Exercise requirements:
Your task is to copy every line of the records below that contains "will".

===== Information provided =====

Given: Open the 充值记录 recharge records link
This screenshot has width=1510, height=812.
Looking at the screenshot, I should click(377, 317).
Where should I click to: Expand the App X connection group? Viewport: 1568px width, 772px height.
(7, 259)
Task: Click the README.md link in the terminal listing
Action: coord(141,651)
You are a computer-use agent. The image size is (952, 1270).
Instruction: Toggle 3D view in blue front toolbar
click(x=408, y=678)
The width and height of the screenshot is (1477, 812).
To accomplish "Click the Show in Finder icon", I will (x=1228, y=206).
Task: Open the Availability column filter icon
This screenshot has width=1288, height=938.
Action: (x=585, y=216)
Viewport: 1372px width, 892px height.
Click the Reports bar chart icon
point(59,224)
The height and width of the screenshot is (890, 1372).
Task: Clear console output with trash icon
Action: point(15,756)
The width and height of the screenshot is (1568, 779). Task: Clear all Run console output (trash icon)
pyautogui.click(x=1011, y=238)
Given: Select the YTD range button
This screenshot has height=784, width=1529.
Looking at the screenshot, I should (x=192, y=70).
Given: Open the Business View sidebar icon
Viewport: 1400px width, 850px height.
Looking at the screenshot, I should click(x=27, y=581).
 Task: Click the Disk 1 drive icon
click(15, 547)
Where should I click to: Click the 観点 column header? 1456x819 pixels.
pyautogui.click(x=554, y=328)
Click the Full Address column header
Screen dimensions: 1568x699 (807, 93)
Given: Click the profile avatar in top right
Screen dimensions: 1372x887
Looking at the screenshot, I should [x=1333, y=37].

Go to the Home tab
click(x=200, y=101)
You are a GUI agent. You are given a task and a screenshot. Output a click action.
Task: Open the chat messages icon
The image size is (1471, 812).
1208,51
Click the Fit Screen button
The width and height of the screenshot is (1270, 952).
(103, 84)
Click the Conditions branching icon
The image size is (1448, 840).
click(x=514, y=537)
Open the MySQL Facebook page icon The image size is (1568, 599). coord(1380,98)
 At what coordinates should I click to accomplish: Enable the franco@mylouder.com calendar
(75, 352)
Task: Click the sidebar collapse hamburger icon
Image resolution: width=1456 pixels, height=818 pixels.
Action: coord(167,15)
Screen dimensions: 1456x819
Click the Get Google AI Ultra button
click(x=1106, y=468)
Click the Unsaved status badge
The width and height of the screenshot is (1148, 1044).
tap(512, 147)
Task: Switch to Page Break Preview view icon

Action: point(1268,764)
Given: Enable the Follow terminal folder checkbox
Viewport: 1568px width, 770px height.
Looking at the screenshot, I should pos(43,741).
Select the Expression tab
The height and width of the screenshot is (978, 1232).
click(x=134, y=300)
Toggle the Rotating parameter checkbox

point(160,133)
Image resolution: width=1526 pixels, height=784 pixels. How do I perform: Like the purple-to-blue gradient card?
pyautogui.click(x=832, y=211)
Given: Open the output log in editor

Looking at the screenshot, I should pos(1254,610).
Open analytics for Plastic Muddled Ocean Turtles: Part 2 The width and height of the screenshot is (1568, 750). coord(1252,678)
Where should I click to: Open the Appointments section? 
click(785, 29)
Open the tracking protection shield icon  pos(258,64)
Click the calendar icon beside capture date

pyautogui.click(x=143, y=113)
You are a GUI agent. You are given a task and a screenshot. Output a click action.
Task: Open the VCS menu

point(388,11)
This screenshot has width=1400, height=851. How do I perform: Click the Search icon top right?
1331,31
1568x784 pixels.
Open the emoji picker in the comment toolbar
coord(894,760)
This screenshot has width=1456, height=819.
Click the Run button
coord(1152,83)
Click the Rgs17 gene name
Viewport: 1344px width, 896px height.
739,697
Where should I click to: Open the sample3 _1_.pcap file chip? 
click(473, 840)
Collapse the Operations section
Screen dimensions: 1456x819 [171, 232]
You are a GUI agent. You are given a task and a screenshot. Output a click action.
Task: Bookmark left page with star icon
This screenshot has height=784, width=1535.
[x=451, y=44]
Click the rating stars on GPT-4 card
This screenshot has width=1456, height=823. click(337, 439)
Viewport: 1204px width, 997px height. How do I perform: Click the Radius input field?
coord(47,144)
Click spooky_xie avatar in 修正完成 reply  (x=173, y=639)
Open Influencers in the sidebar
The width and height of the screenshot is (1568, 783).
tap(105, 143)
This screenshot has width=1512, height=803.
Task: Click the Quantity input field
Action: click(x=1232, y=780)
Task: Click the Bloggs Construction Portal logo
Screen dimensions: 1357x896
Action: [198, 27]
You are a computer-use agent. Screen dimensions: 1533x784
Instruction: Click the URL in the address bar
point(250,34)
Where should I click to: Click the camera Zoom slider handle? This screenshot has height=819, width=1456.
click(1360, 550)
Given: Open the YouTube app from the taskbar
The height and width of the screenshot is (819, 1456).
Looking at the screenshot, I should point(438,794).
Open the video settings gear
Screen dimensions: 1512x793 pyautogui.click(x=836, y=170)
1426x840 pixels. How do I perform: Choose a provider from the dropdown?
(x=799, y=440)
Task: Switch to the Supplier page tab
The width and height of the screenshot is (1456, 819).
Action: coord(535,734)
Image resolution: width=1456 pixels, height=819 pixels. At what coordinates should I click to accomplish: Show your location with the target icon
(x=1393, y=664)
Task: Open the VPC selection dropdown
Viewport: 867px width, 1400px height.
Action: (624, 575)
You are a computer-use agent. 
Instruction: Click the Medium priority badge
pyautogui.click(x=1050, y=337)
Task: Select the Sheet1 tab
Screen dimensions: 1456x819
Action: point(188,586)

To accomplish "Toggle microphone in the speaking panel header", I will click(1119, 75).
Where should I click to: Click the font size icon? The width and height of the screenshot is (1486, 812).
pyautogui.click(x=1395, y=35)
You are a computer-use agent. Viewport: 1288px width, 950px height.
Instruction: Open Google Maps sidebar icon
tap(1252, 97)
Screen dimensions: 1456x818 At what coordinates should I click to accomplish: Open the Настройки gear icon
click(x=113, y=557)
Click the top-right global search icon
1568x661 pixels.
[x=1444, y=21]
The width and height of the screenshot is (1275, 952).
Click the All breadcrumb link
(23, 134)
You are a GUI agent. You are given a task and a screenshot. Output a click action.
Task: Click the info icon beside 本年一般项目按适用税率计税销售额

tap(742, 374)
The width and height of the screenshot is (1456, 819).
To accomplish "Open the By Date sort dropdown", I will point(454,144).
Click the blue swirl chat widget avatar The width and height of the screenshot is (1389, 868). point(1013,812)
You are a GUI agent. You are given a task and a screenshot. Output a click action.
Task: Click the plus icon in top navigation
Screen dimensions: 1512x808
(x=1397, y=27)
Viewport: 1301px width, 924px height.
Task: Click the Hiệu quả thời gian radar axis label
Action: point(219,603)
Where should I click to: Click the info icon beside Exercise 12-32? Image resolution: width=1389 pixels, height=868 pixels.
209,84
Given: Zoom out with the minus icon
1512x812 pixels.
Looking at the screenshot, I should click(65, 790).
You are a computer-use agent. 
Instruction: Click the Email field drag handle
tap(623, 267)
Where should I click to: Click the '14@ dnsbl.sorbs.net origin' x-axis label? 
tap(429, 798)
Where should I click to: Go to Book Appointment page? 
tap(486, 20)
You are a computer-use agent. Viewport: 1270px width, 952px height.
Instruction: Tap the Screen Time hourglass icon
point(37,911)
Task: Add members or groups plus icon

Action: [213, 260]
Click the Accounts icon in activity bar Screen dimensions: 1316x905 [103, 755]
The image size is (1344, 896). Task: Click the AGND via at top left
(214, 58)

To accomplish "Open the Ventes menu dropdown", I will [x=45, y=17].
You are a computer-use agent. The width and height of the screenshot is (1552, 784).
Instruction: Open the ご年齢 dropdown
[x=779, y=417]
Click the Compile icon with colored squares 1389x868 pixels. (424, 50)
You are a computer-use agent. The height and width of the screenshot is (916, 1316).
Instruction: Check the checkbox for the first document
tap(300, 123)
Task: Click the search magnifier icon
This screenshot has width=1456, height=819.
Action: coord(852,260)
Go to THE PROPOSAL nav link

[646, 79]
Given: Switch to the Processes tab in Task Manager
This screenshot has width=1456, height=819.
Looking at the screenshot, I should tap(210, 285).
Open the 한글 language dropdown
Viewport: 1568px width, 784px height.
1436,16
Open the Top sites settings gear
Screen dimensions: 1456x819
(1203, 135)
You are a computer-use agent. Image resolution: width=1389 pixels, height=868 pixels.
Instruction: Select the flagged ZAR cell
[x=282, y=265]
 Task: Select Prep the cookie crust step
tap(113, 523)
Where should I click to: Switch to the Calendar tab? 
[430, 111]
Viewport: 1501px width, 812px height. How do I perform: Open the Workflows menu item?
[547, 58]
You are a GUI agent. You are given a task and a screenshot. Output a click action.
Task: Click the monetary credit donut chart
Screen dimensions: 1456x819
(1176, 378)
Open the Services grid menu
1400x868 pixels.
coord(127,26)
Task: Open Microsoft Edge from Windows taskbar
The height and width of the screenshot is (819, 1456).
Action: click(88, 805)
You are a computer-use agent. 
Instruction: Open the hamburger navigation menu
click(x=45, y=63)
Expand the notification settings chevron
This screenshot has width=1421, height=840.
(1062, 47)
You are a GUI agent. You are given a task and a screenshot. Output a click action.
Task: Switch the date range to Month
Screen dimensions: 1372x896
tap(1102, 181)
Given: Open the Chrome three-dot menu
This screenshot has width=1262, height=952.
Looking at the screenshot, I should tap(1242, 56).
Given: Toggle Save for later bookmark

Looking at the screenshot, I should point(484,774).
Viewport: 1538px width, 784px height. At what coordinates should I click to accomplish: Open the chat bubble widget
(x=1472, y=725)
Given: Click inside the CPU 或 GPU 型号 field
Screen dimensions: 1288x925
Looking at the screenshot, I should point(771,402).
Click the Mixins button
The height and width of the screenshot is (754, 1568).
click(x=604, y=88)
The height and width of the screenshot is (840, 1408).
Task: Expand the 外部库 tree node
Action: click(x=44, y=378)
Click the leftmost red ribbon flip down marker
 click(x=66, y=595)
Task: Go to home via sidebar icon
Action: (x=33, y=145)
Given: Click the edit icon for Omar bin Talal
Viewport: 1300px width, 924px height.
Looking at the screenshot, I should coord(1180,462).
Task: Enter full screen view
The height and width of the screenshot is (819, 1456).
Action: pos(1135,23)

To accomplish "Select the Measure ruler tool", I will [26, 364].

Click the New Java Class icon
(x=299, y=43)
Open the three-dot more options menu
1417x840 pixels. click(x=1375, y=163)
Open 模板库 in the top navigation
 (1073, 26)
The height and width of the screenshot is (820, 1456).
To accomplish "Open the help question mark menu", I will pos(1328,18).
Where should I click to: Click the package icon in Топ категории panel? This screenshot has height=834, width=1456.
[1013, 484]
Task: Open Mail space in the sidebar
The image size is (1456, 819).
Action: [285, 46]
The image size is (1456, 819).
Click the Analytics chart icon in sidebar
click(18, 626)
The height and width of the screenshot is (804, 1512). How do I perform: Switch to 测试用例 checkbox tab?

=====

Response for this exercise:
To accomplish "Click the Show in Finder icon", I will (x=1228, y=206).
To accomplish "Toggle microphone in the speaking panel header", I will click(1119, 75).
To accomplish "Open the By Date sort dropdown", I will point(454,144).
To accomplish "Open the Ventes menu dropdown", I will [x=45, y=17].
To accomplish "Select the Measure ruler tool", I will [26, 364].
To accomplish "Open the help question mark menu", I will pos(1328,18).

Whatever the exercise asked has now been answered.